Friday, February 8, 2013
Readings and Greetings; All There Is--Love Stories from Storycorps
Dave Isay, the Storycorps founder writes in his book, All There Is--Love Stories from Storycorps, "Over the past eight years I've been astonished and delighted by the stories that spin out of our booths and land on my desk each week. They speak to the enduring and redemptive power of love. They make my spirit soar. In a culture that often feels consumed by all that's phony or famous, these stories give me hope and remind me to try to live life without regrets. I hope they do the same for you."
The stories of love cover the ages, cultures, and circumstances of love. You can read about Hunny Reiken, 80, who talks with her husband Elliot Reiken, 86 or listen to their story on the website <storycorps.org>: Hunny speaks: "I have a twin sister, Bunny. And you have a twin brother, Danny. When we met we were sixteen and a half, and we were waitresses in a hotel. You and Danny were musicians in a band." The story of the two sets of twins marrying the same day brings a smile to the readers face but it is Hunny's reflection I like best, "When two people get married, they say two people become one. No, I don't agree. Two people should remain two people and walk side by side. I've not become Elliot. Elliot has not become Hunny. We remain Hunny and Elliot. And to me, that's important." Elliot responds, "You made my life complete. And I hope we'll go on for another fifty years." Hunny, "I'll take five good ones. Five good ones, and I'll say, 'Thank you, God!'"

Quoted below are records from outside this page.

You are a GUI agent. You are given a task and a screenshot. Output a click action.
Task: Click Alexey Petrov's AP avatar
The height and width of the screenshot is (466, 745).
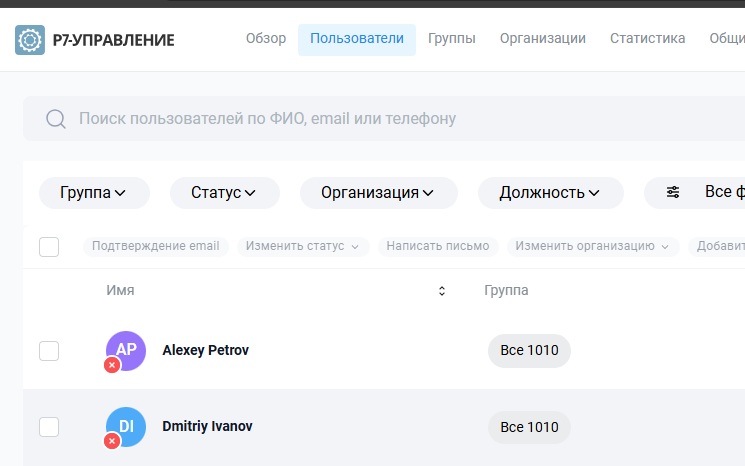pos(126,350)
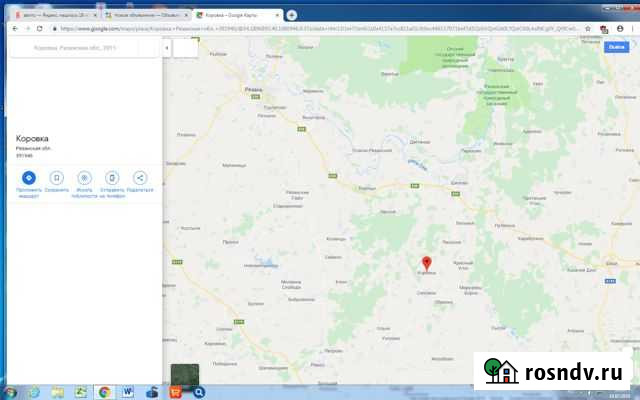Open the satellite view thumbnail
Image resolution: width=640 pixels, height=400 pixels.
[184, 375]
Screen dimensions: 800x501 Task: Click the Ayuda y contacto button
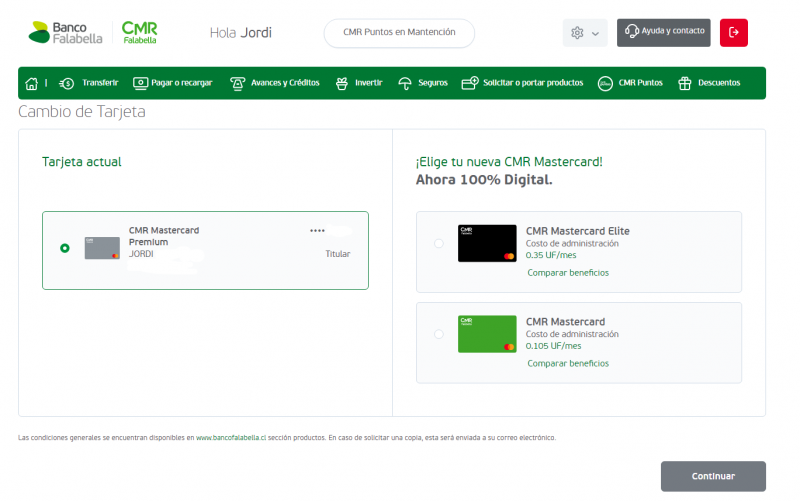click(664, 32)
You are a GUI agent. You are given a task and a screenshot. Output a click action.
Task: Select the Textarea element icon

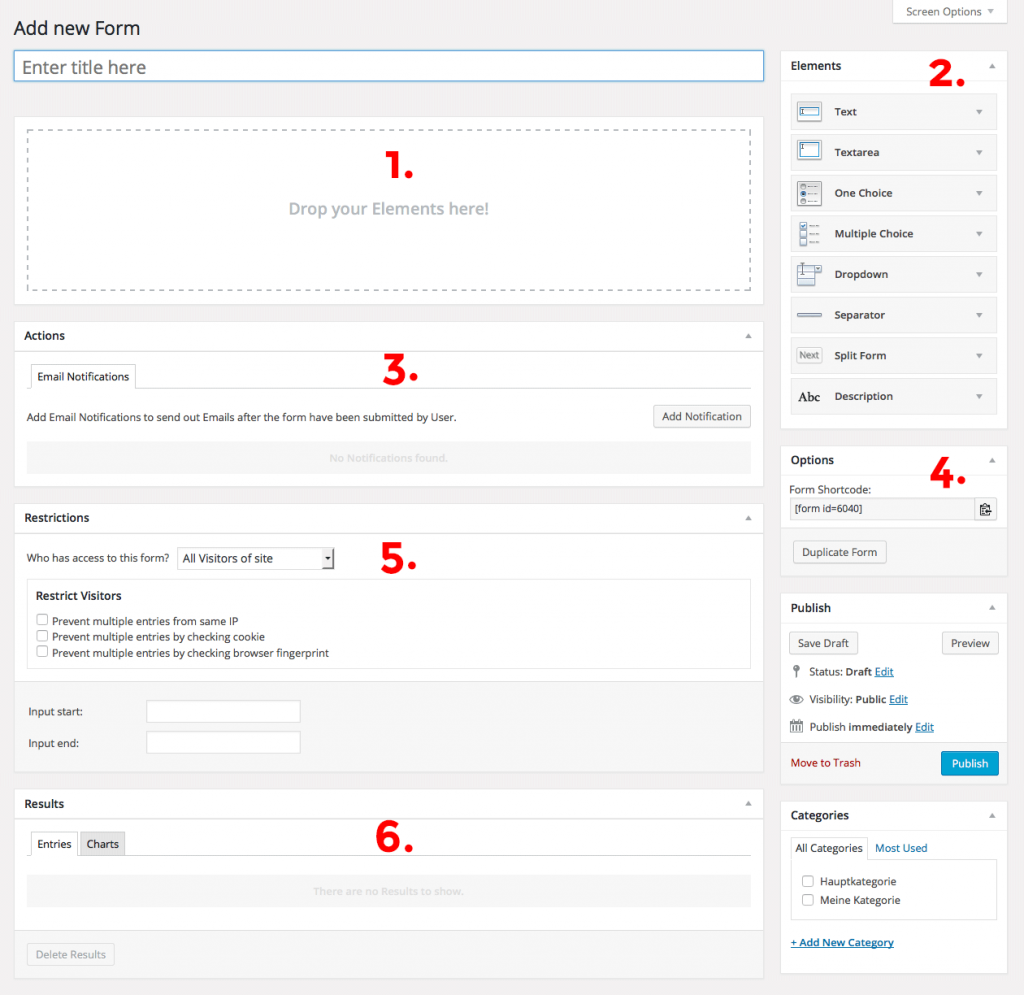(810, 152)
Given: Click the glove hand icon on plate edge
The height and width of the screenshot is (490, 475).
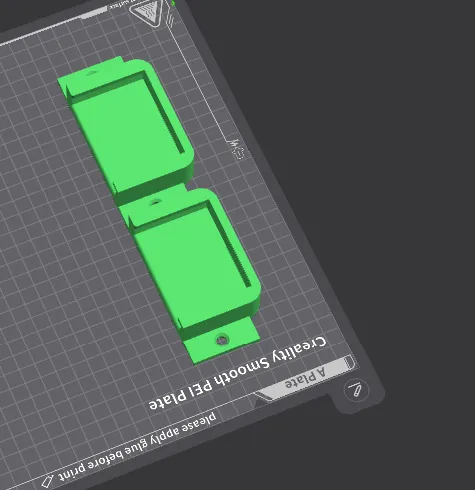Looking at the screenshot, I should [237, 149].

A story collected in Wichita, KS tells of a time of war when a young man working for a radio station located in the tenth floor of the Lassen Hotel meets a young woman on the elevator, but a war comes between them for a time. Paul Wilson, 93 talks to his daughter Marty Smith, 61 to tell his story. Love was torn apart on the day the terrorist attack New York and the Pentagon. Beverly Eckert, 55, remembers her husband Sean Rooney, who worked on the 105th floor in the South Tower. She speaks: "In the end, as the smoke got thicker, he just kept whispering 'I love you,' over and over. I was pressing the phone to my ear as hard as I could. I wanted to crawl through the phone lines to him to hold him one last time. Then I suddenly heard this loud explosion through the phone. I heard Sean gasp once as the floor fell out from underneath him."
I hope you each buy the book as a gift of love, or check it out from the library, because Beverly's story doesn't end there. Make sure you carry Kleenex with you as you read.